• Data provided:
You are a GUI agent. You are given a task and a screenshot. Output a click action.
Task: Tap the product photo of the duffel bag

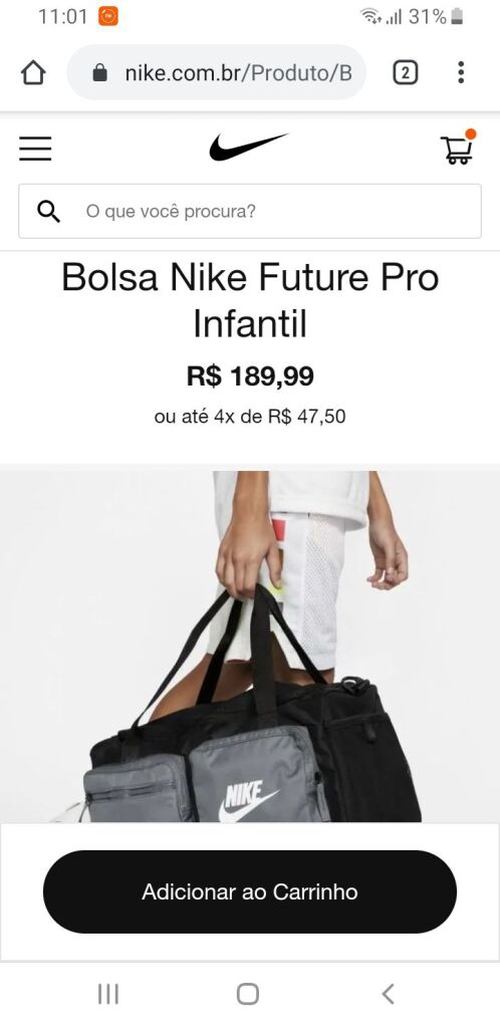click(x=250, y=646)
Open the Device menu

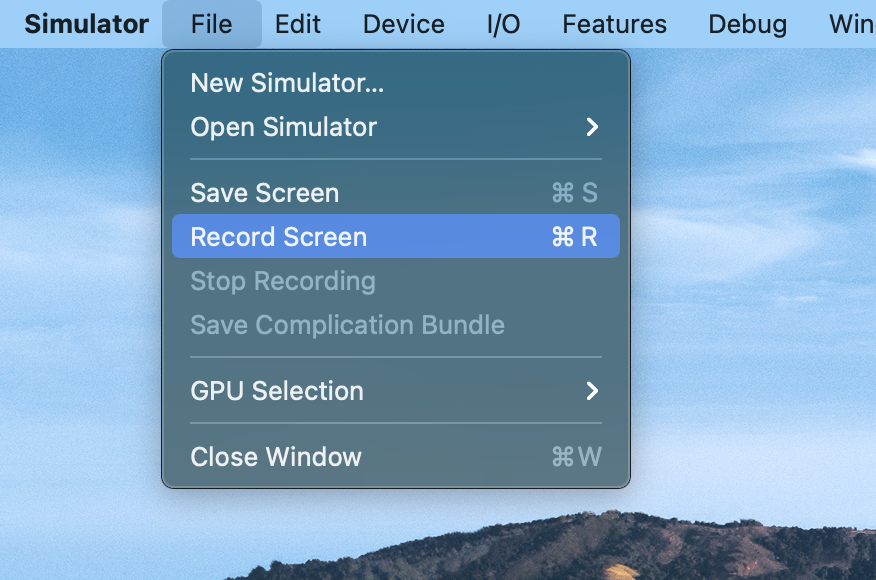(404, 24)
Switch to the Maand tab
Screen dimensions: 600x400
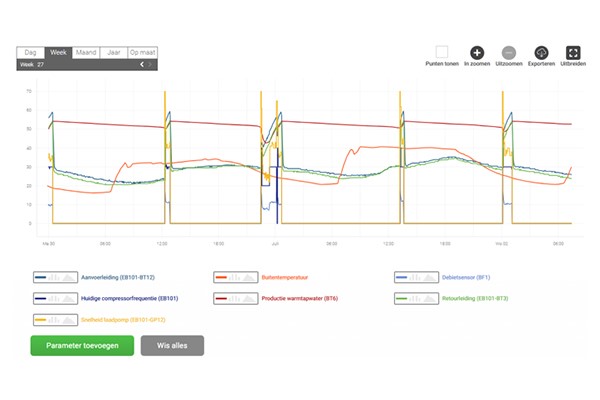pos(86,52)
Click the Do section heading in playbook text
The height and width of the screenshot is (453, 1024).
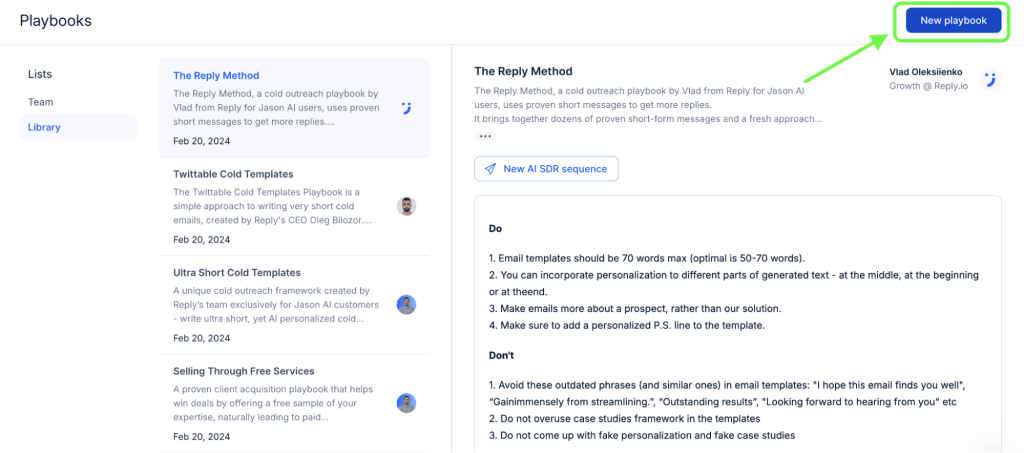(495, 228)
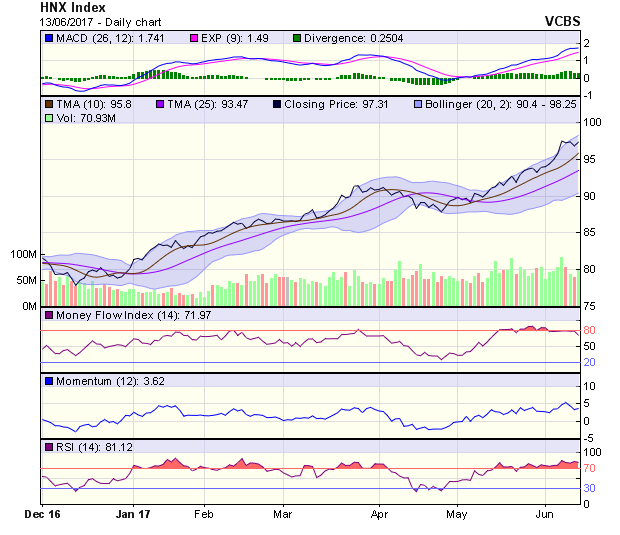
Task: Click the 100M volume axis label
Action: [21, 255]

• Task to carry out: Without the pictures, repeat the line with "Click the Do section heading in playbook text" and every line after it to the end of the listing, and nothing else.

• Task solution:
Click the Do section heading in playbook text
The height and width of the screenshot is (453, 1024).
(495, 228)
Task: Click the 100M volume axis label
Action: [21, 255]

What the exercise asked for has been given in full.